Despite the morbid title and paranormal focus, which I don’t normally find appealing, the fact that it is also a comedy has me intrigued. Will it have sort of a Ghostbusters vibe? More like “Supernatural”? Or, something totally its own? I dunno. But, I’m willing to track down a copy and try it. You?

11) War of the Worlds (by H.G. Wells)

“One of the oldest (and probably most well known) alien invasion stories of all time, War of the Worlds depicts the fall of London under the onslaught of Martian war machines, and the collapse of civilization as humanity struggles to repel the invaders.”

This is the elder statesmen of the classics listed here, having celebrated its 120th anniversary back in 2018. I honestly can’t remember for sure if I ever read it.
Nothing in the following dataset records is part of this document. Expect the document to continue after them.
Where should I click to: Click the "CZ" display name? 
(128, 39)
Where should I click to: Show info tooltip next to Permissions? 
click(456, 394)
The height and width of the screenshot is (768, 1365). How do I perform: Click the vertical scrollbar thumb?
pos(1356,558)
I did, however, listen to an audiobook production voiced by various Star Trek actors. (That almost counts, right?) I really should add this one to my To-Read list, too, along with a few of Wells’ other works.

10) Eisenhorn (by Dan Abnett)

“Now you’re probably wondering, “Why is a book based off the Warhammer 40,000 board game on this list?” and I’ll tell you – because this trilogy by Dan Abnett is really, really good. Far from your typical 40k book (most of them seem to center on space marines shooting and stabbing stuff), Eisenhorn focuses on the secret espionage and political intrigue of the Imperium, and follows the rise and downfall of an imperial agent as he tries to root out treachery and evil within the Imperium’s ranks.”
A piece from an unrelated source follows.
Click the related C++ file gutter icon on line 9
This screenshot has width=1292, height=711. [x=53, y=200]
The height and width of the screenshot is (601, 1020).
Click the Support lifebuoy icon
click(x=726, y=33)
Back when I was a regular comic book reader, I remember Abnett co-writing various titles with Andy Lanning. Not one of my top 5 writers but good enough for me to be curious about any novels he has written. Not being a gamer, I don’t know much about Warhammer 40K, nor do I have much interest, tbh. But, this particular focus sounds interesting, and hopefully I won’t feel too lost trying to figure stuff out.

What Goodman didn’t explain is that Eisenhorn is actually an omnibus print of a trilogy: Xenos, Malleus, and Hereticus. A fourth book, The Magos (short stories spanning Gregor Eisenhorn’s life & career), came out since Goodman’s article, which leads directly into Pariah, part of another 40K series.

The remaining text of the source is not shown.